The Fiduciary Rule and the new PTEs were originally scheduled to be implemented in April 2017. Following numerous legal challenges and a presidential memorandum directing the DOL to re-examine the Fiduciary Rule, the DOL decided to proceed with partial implementation. Thus, on June 9, 2017, the Fiduciary Rule became applicable. However, persons now deemed fiduciaries could continue to receive transaction-based compensation or sell certain securities as principals if they complied with the impartial conduct standards set forth in the BIC and Principal Transaction Exemptions, respectively. The impartial conduct standards require a fiduciary to (i) act in the best interests of the client, (ii) avoid false or misleading statements and (iii) charge no more than reasonable compensation for their services.
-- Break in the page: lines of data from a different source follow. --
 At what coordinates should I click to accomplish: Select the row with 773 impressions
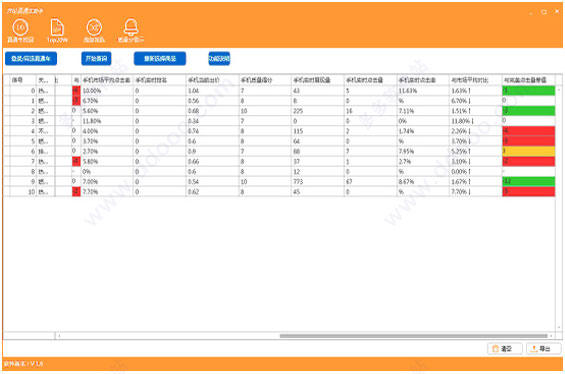pyautogui.click(x=279, y=182)
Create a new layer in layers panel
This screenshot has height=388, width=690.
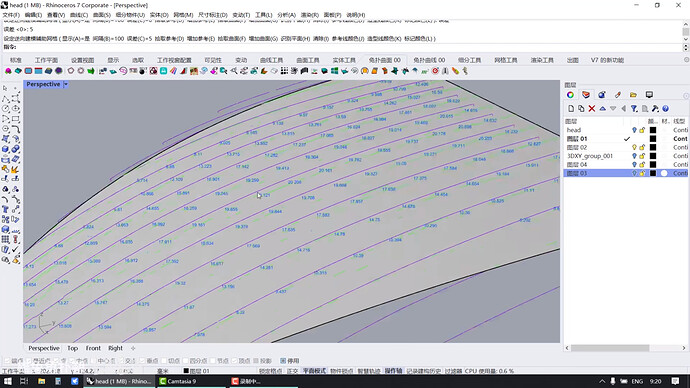(x=571, y=109)
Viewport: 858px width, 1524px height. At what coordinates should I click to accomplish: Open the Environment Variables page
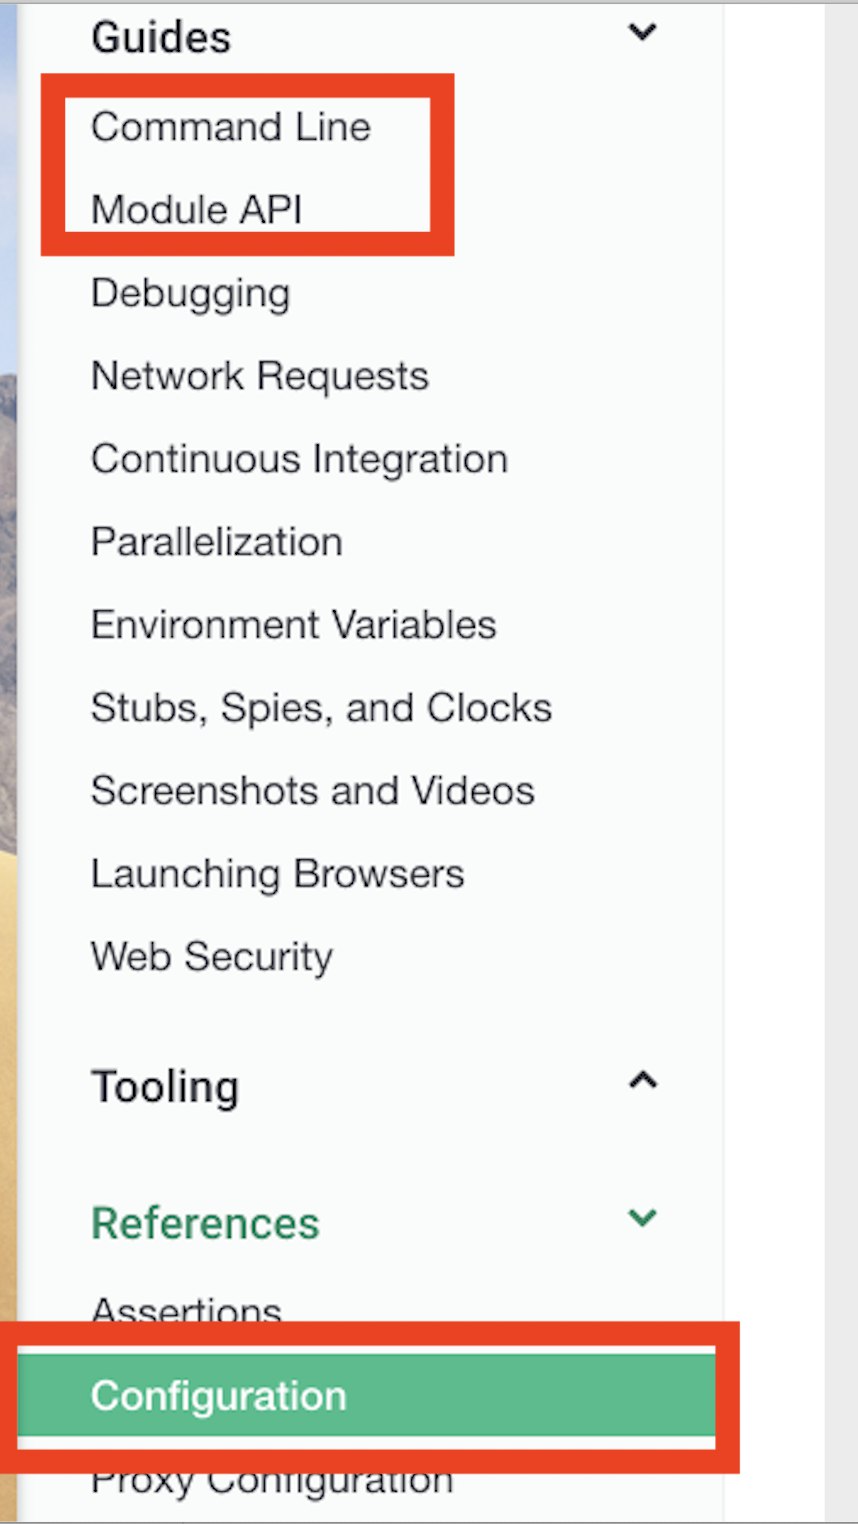coord(294,625)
Applicability of the more onerous conditions set forth in these PTEs was originally deferred until January 1, 2018, with the DOL to conduct its re-examination of the Fiduciary Rule during the transition period.
With this most recent proposal for further delay, the DOL has acknowledged that it will require more time to “carefully and thoughtfully review the substantial commentary… and to honor the President’s directive to take a hard look at any potential undue burden.” Although the DOL had telegraphed this proposed delay several weeks ago, there are important takeaways from the notice published on August 31, 2017.
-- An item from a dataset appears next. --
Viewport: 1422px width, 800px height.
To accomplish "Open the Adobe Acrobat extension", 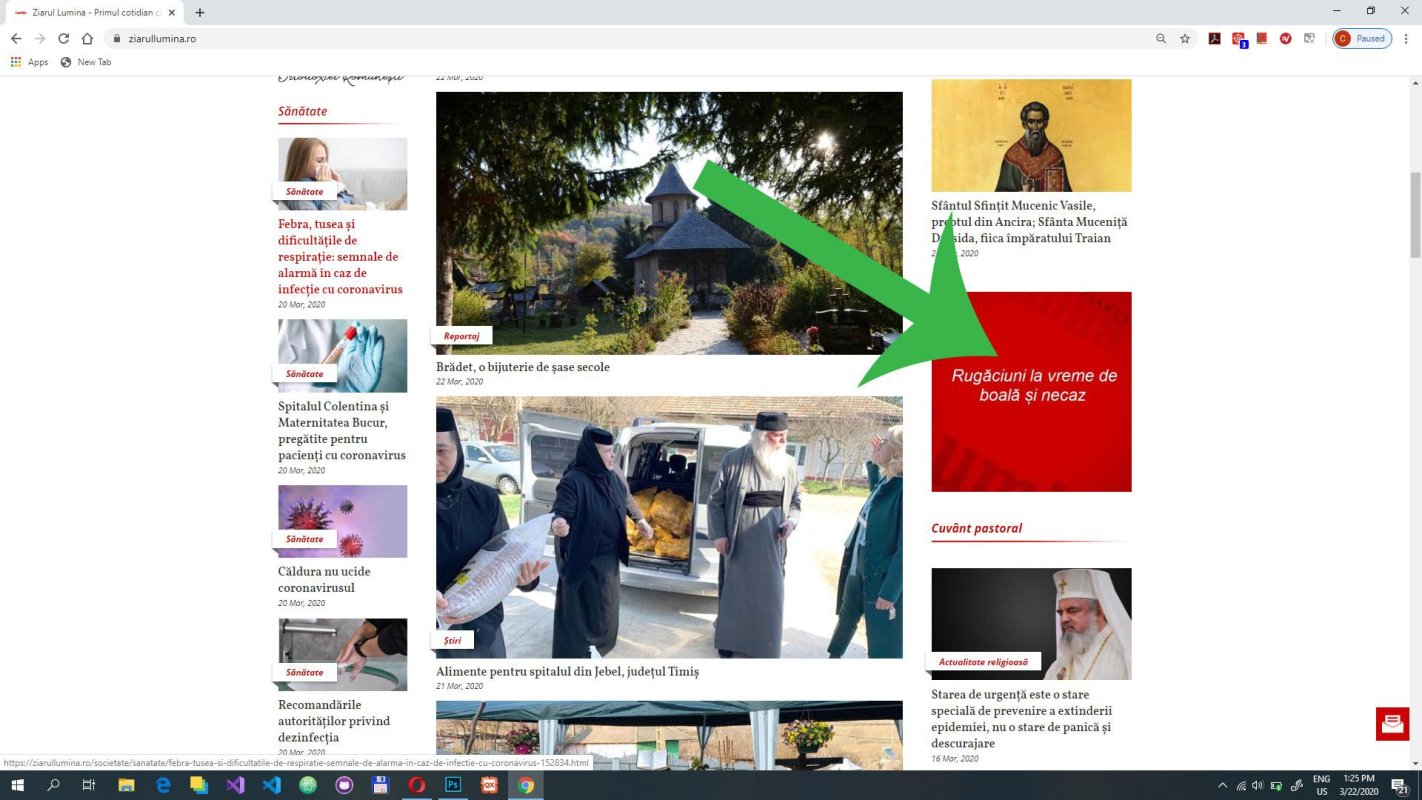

- The notice strongly suggests that the DOL anticipates coordinating closely with the SEC as it proceeds with its review of the Fiduciary Rule. The notice explicitly cites the DOL’s “desire to coordinate with the SEC” as it considers changes to the Fiduciary Rule. This should be welcome news to SEC regulated broker-dealers and investment advisers who otherwise faced the prospect of differing standards of care for differing types of accounts.
- It appears that the DOL believes much of the anticipated benefit of the Fiduciary Rule has already been achieved through implementation of the impartial conduct standards and the efforts many firms have undertaken to adhere to such standards. When discussing the potential harm to investors from a further delay in full implementation, the DOL states that investor losses “could be relatively small” and adherence to the impartial conduct standards should result in investors receiving “a substantial portion of the estimated gains” forecast from adoption of the Fiduciary Rule. This perspective could indicate that the DOL will be receptive to a significant rollback of some of the deferred requirements set forth in the BIC and Principal Transaction Exemptions, as such provisions may be seen as less necessary given the benefits realized from implementation of the impartial conduct standards.
- At several points in the notice, the DOL emphasized the importance of providing the financial services industry with adequate time to implement any additional requirements. Noting that it wants to avoid a “costly and disorderly transition,” the DOL affirms its objective of finalizing any changes “sufficiently before July 1, 2019, to provide firms with sufficient time to design and implement an orderly transition process.”
Comments on the proposal to further defer full implementation of the Fiduciary Rule are due no later than September 15, 2017.